◆ Brano mostrato:
SULLA NECESSITA'
Galleria Stefania Miscetti 1992 |
Un dialogo immaginario e immaginato tra il 1992 e il 2013
Due tempi non così lontani.
Dedicato a Luigi Pellegrin
E poi
quello che si cerca è sempre in un libro che
abbiamo già, basta qualcuno che te lo ricordi allora tu lo ricominci a sfogliare, è facile è sempre nello scaffale più vicino, dove sono i libri importanti, lo prendi senza alzarti e trovi tutte le risposte di cui hai bisogno.
Gli Architetti disegnano?
Si, in vari modi e, si dice con cattiveria scema,
soprattutto quando non possono costruire. In quel caso, si dice che esiste uno
iato, uno sfasamento in positivo o negativo fra proposta disegnata e necessità
riconosciuta, voluta dalle persone di quel tempo.
Ma quanto detto è solo riferito
al disegnare finalizzato al progetto di sotto-architettura.
Non tutti i disegni degli Architetti sono finalizzati al
costruire.

(Righe da un dataset di puntamento)
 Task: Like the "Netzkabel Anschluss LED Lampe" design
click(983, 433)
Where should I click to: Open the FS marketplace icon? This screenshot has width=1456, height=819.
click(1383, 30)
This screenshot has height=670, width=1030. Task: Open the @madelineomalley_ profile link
* * *
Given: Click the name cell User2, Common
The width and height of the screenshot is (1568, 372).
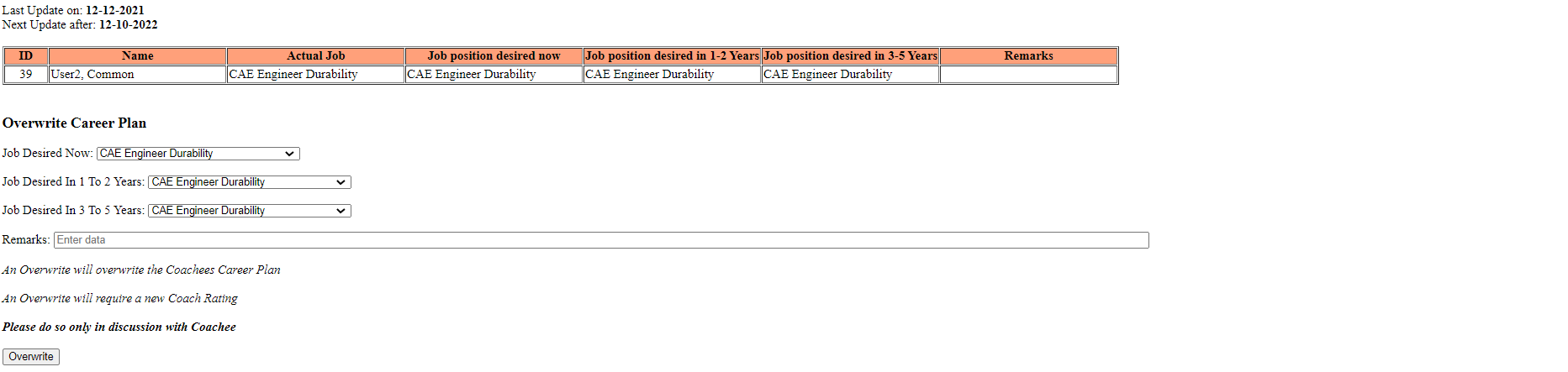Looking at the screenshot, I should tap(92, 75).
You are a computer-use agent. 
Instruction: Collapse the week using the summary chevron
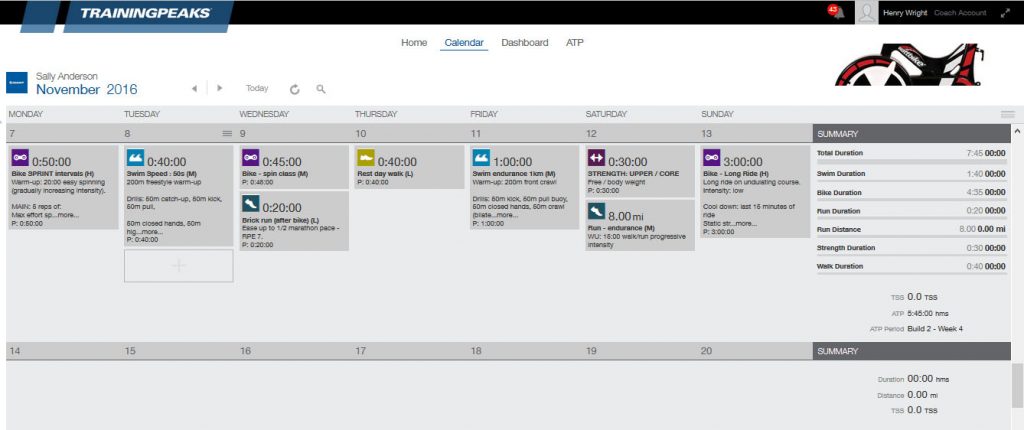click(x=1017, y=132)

◆ Consegne:
(a) Elenca, nell'ordine in cui compaiono, tutte le parole del brano mostrato che contengono la radice «disegn».
(b) Cita dal brano mostrato il tratto che va da "Dedicato a Luigi" fino a "Gli Architetti disegnano?".

◆ Risposte finali:
(a) disegnano, disegnata, disegnare, disegni

(b)
Dedicato a Luigi Pellegrin
E poi
quello che si cerca è sempre in un libro che
abbiamo già, basta qualcuno che te lo ricordi allora tu lo ricominci a sfogliare, è facile è sempre nello scaffale più vicino, dove sono i libri importanti, lo prendi senza alzarti e trovi tutte le risposte di cui hai bisogno.
Gli Architetti disegnano?